Yale Center for Teaching and Learning

Considerations when Interpreting Research Results

When interpreting research results, it is important to consider some factors that could impact internal validity, external validity and possible measurement error. 

Internal validity 

The internal validity in a study refers to whether the differences in the measured dependent variable are due to the manipulation of the independent variable in a study and not to to other confounding variables or outside factors.
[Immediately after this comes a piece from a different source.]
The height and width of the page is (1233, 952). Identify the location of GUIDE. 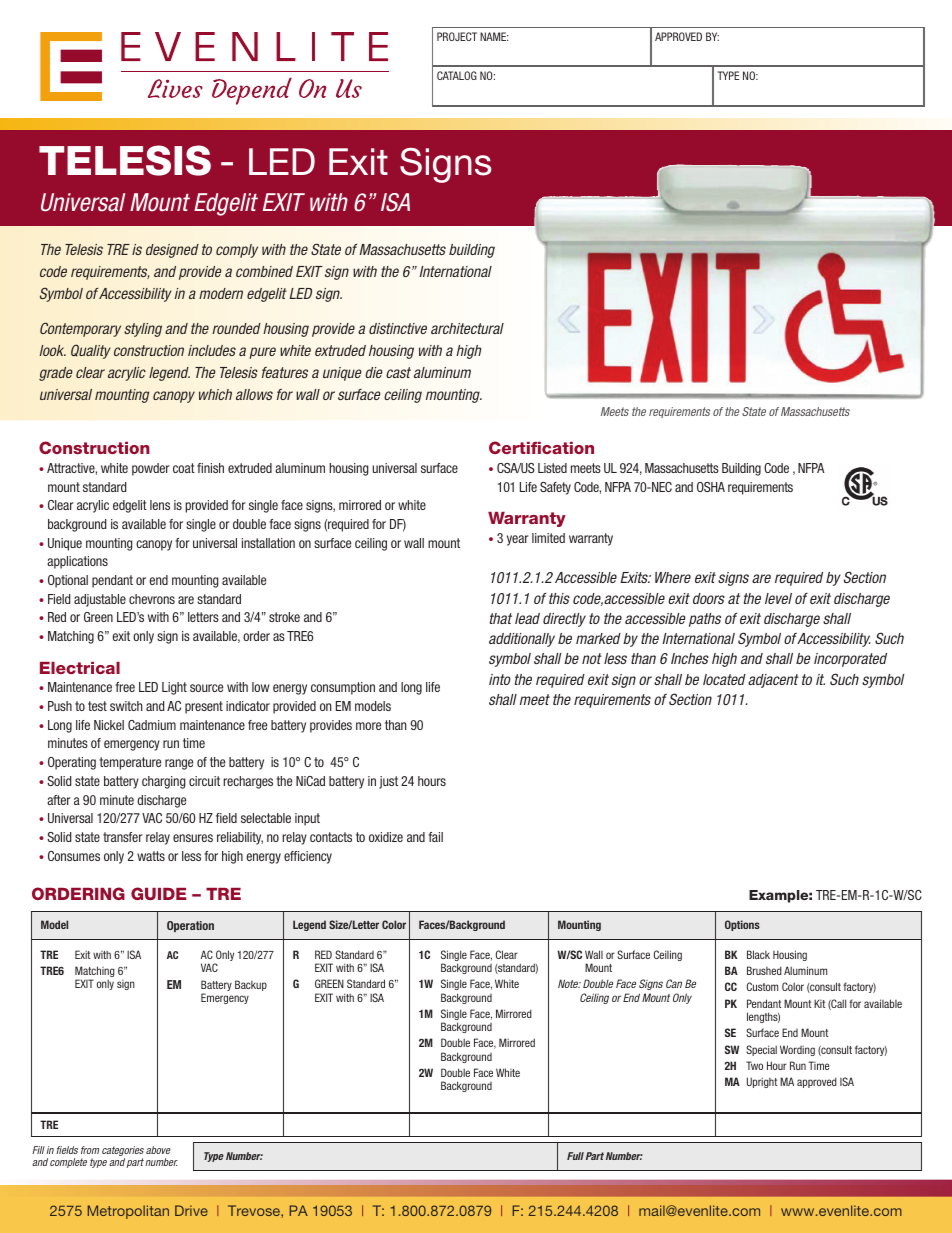
(159, 893).
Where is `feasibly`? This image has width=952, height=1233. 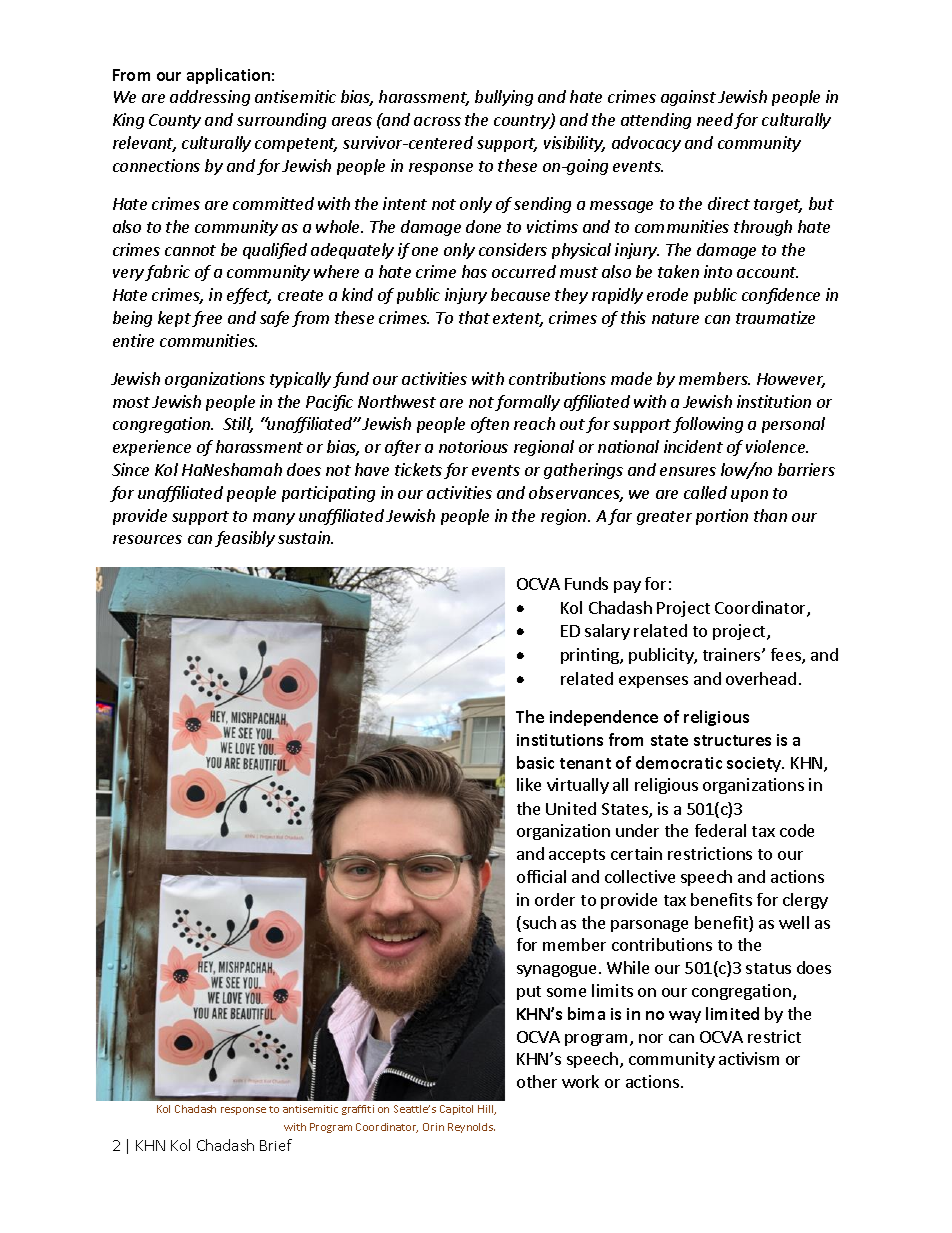
feasibly is located at coordinates (245, 539).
There are thirteen classic threats to internal validity.

  • History– something unexpected happens while treatment occurs, which causes a change
    •  Example: A participant has a death in the family that impacts their performance.
  • Maturation– something expected happens while treatment occurs, which causes a change
    •  Example: A participant graduates high school, which impacts their level of social anxiety.
  • Selection– the sample is biased or unrepresentative of the population
    • Example: Only students from one gender participate in the study.
  • Mortality– participants systematically drop out of the research project
    • Example: All students, who struggled with math on the pretest, quit participating in the study before it ends.
  • Testing– tests cause participants to learn or make new inquiries
    • Example: A student struggles with a question about climate change on the pre-test and does independent research before the conclusion of the study.
  • Instrumentation– not all measurement instruments are equal
    • Example: Students in one section of an introductory course scored better on the final paper compared to other sections because of different grading practices.
  • Regression toward the mean– individuals who score near the upper or lower limits of a test will score closer to the average on subsequent tests
    •  Example: A student who got a 100% on the pre-test, received a 95% on the post-test.
  • Contamination/Diffusion– individuals in the control group and treatment group talk about treatment methods which results in some treatment practices to also occur in the control group
    • Example: Teachers in the treatment group, who received training on how to utilize active learning practices, tell teachers in the control group about their training.
  • Resentful demoralization– individuals in the control group want to be in the treatment group
    •  Example: Teachers in the control group, who want to engage in collaborative lesson planning, which is the focus of the study, put in less effort in their classroom to encourage the administration to switch to that method.
  • John Henry effect – new treatments or methods cause individuals in the control group to try and outperform the innovation
    •  Example: Teachers in the control group, who do not want to engage in collaborative lesson planning which is the focus of the study, put in extra effort in their classroom to justify their current methods and prevent any systematic change.
  • Hawthorne effect – behavior changes when individuals realize they are being observed
    • Example: Individuals wash their hands less when they are alone.
  • Pygmalion effect– researcher unintentionally elicits the desired effect
    •  Example: A researcher smiles when a participant gets close to making the right decision.
  • Treatment fidelity– the treatment method is not fully or appropriately implemented
    • Example: Teachers who are asked to use clickers regularly in their class only use them during one lecture the entire semester.

External validity

The external validity in a study refers to whether the observed measurements are generalizable to other participant groups, settings, cultures, time or periods.[1]  For example, results from a case study on one person may not extend to other people from different geographic locations, genders, ethnicities, etc.  Sample size, sampling methods, analysis methods, and assignment methods (if multiple conditions) all influence external validity.

Measurement error 

The first two considerations refer to the validity of the study and design while measurement error refers to the specific scores or analysis procedures within the study.

  • Reliability- Reliability refers to how well a score represents an individual’s ability, and within education, ensures that assessments accurately measure student knowledge. Because reliability refers specifically to score, a full test or rubric cannot be described as reliable or unreliable.
  • Validity- Validity in educational measurement is the process of providing evidence that supports the interpretation of test scores and conclusions that are derived from various data analyses.



[1]Onwuegbuzie, A.J. (2000). Expanding the framework of internal and external validity in quantitative research, Presented at the Association for the Advancement of Educational Research.